The book functions best when it follows its own advice and tells the history of cancer as a story and relates the narratives of those afflicted; it regrettably does so only intermittently. By virtue of the increasing complexity of treatment as scientific understanding of cancer progresses, the personal stories (like that of “jimmy,” the 50’s poster boy for pediatric cancer research – actually named Einar but anglicized to appeal to the mainstream) fall by the wayside to make room for genome sequencing and antibody synthesis.

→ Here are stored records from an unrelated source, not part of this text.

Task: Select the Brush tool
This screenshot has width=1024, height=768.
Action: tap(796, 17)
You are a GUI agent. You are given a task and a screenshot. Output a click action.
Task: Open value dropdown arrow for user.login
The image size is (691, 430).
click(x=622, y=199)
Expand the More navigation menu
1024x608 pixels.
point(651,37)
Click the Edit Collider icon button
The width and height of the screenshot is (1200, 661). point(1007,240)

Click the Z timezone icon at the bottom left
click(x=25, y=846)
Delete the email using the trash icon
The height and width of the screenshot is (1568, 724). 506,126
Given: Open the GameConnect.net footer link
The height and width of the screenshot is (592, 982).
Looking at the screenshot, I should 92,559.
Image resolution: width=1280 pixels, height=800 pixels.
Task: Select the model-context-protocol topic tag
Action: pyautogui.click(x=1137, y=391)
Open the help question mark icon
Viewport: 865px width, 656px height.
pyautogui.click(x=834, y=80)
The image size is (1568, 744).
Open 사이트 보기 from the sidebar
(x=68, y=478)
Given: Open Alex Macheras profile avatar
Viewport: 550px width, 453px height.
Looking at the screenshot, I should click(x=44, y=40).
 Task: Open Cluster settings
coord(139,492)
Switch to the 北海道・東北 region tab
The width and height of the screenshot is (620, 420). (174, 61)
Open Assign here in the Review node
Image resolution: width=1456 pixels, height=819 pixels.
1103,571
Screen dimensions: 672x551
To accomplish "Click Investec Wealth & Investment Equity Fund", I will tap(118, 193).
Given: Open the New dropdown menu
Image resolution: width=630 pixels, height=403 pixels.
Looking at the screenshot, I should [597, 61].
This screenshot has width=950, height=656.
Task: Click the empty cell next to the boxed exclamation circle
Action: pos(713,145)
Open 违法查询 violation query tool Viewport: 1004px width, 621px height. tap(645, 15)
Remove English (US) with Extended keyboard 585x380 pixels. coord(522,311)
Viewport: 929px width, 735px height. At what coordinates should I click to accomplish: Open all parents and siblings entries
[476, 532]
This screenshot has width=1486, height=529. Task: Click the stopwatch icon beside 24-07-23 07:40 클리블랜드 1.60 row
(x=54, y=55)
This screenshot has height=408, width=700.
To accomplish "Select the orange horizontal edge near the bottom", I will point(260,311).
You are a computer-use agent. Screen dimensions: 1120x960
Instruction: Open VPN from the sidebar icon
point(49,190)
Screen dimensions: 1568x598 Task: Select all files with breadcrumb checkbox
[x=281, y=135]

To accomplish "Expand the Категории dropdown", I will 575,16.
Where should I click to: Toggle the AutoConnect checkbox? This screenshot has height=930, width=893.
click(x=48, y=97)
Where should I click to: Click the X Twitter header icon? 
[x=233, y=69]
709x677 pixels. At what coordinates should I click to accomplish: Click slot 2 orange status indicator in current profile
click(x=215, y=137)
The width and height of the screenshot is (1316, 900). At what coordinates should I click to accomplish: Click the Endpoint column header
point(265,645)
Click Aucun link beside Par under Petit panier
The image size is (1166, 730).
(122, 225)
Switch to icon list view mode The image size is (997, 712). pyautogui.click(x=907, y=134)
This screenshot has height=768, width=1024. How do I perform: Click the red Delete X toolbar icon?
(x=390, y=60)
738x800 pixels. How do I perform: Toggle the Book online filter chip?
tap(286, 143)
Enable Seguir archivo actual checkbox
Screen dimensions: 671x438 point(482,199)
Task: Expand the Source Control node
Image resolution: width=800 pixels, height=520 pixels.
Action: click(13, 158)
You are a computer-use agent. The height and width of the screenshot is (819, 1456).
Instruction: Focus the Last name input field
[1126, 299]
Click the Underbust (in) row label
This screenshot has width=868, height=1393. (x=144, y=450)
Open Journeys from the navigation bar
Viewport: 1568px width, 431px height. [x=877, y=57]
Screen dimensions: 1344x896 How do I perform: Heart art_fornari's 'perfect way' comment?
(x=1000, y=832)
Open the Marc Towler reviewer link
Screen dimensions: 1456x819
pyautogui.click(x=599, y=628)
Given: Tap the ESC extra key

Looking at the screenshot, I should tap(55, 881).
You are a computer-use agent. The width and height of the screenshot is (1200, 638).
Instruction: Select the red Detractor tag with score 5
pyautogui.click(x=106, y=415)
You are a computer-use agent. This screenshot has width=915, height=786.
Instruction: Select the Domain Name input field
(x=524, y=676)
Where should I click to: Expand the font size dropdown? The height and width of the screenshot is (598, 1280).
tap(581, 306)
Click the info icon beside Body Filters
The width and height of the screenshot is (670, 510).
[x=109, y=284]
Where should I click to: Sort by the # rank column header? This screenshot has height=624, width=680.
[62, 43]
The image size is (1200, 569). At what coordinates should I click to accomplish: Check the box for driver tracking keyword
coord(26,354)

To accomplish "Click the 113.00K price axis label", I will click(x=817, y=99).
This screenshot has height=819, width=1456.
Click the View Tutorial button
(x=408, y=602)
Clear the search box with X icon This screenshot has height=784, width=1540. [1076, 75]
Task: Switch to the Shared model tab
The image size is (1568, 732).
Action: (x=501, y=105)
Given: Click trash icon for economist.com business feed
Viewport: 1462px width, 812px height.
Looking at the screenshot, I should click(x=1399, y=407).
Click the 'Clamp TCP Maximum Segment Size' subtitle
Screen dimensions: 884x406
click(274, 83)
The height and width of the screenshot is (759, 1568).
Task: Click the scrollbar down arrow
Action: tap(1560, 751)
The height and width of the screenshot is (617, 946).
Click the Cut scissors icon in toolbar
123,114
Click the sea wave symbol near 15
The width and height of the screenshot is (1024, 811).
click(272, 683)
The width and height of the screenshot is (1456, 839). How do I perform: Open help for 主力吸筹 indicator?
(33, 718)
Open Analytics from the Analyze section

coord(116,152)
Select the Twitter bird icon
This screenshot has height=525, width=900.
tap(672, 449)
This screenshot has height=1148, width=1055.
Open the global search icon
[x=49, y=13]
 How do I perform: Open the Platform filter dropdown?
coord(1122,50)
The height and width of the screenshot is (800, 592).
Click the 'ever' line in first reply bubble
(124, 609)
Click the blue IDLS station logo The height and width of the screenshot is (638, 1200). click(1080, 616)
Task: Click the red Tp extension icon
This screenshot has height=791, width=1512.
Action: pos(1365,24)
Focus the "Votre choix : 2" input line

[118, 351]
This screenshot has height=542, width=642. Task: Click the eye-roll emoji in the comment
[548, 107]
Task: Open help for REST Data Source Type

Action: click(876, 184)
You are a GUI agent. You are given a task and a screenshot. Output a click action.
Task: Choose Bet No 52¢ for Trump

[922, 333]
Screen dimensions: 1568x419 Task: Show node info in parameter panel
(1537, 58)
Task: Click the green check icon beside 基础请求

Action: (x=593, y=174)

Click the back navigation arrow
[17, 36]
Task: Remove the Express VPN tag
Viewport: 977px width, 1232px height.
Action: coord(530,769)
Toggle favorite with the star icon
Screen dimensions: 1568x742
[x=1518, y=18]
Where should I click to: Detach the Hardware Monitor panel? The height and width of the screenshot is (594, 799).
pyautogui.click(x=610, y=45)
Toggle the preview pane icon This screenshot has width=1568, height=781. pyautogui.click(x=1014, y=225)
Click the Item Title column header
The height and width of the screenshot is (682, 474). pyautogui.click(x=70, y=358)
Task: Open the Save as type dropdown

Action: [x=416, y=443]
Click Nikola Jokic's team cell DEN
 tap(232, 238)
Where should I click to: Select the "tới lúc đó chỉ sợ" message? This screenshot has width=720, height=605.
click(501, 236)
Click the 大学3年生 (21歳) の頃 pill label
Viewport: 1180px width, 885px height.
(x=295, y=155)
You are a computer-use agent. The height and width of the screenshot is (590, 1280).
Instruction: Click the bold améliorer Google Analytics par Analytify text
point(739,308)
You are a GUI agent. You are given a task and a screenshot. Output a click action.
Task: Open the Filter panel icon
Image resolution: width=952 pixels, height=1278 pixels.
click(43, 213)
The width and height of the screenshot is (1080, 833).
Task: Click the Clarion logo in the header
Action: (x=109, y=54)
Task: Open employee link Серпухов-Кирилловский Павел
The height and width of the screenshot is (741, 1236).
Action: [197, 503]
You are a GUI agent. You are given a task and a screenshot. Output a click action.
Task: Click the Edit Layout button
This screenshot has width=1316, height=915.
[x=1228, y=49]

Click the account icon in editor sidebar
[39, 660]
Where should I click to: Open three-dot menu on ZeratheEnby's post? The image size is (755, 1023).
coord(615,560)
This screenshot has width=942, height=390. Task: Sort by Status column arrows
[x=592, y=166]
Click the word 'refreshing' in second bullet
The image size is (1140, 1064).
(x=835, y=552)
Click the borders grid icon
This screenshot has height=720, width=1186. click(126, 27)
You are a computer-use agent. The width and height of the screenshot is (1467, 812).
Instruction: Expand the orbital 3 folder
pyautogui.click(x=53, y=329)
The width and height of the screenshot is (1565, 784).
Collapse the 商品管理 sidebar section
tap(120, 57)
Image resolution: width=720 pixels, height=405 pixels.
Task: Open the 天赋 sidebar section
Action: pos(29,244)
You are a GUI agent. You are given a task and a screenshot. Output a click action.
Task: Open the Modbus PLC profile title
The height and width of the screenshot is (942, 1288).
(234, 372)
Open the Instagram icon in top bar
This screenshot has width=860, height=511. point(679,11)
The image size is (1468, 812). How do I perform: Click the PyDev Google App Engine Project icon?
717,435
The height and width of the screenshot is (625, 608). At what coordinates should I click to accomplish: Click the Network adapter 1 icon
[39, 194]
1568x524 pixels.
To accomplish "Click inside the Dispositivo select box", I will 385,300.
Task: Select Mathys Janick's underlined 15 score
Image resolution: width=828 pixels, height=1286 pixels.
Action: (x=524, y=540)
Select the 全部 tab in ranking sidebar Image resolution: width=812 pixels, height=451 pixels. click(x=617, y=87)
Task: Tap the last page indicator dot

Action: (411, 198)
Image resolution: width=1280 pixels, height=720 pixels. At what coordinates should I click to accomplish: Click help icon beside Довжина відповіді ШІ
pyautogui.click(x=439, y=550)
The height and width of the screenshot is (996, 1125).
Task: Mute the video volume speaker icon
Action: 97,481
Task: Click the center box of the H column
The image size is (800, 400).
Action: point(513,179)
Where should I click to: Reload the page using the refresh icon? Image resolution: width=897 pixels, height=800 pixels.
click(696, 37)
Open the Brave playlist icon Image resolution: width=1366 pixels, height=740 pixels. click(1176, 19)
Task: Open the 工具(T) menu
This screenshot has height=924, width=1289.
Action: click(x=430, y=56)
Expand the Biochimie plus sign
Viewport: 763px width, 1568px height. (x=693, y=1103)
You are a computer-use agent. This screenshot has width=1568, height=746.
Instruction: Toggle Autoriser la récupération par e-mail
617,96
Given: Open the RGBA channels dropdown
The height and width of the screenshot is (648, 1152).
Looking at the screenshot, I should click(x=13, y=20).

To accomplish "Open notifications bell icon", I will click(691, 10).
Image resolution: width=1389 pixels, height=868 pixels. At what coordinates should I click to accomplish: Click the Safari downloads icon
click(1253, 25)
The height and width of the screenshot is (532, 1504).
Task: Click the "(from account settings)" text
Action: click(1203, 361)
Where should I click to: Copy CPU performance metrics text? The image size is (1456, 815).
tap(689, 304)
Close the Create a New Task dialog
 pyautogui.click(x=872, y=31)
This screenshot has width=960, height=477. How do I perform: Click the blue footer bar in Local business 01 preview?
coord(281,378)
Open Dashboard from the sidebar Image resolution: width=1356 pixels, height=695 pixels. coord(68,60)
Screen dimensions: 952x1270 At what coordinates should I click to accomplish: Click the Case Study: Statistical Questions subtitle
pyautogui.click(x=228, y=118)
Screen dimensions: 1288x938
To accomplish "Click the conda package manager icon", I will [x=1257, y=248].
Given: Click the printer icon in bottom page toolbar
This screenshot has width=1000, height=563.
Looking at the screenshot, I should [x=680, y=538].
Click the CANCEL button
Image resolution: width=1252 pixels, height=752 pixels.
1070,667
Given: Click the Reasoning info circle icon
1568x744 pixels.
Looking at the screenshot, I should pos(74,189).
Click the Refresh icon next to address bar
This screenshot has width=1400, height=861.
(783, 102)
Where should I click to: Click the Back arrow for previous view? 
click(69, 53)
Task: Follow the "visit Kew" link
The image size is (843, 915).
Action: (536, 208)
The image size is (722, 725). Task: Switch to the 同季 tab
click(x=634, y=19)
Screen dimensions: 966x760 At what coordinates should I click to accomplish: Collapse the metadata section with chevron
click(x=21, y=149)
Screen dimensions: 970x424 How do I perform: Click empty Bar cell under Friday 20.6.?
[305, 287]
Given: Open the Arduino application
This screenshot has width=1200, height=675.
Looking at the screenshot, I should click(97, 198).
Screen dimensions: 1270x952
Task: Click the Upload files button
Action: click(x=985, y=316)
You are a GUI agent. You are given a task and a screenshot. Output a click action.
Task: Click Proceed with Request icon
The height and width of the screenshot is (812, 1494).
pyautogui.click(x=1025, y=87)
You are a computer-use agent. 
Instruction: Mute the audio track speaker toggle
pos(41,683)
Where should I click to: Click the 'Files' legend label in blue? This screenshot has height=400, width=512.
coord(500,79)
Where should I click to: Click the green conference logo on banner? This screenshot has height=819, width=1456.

Later chapters are bogged down by technical discussion of genes and drug development rather than continuing the narrative development of our “biography” subject. As a member of clinical staff at a local children’s hospital, I am fairly well-versed in much of the lingo and familiar with many of the treatments outlined; moreover, due to autoimmune issues I’ve even taken some of them, so I’m predisposed to find this interesting, and I only occasionally did. The frustrating part is that there was plenty of opportunity to keep the personal in the narrative in these later chapters; though not referenced by name HeLa cells are noted without making even brief reference to their history or importance in cancer research, and as an entire book was written on just these cells (The Immortal Life of Henrietta Lacks), the omission seems all the more like a missed opportunity.
With a topic as broad as cancer, a narrative through line may have been too much to expect, but when a “biography” is promised, it’s hard not to expect more of a personal approach. This is all the more disappointing as the book is surprisingly enjoyable in its first half, and I learned many things throughout, but a lack of consistency made it a difficult one to finish.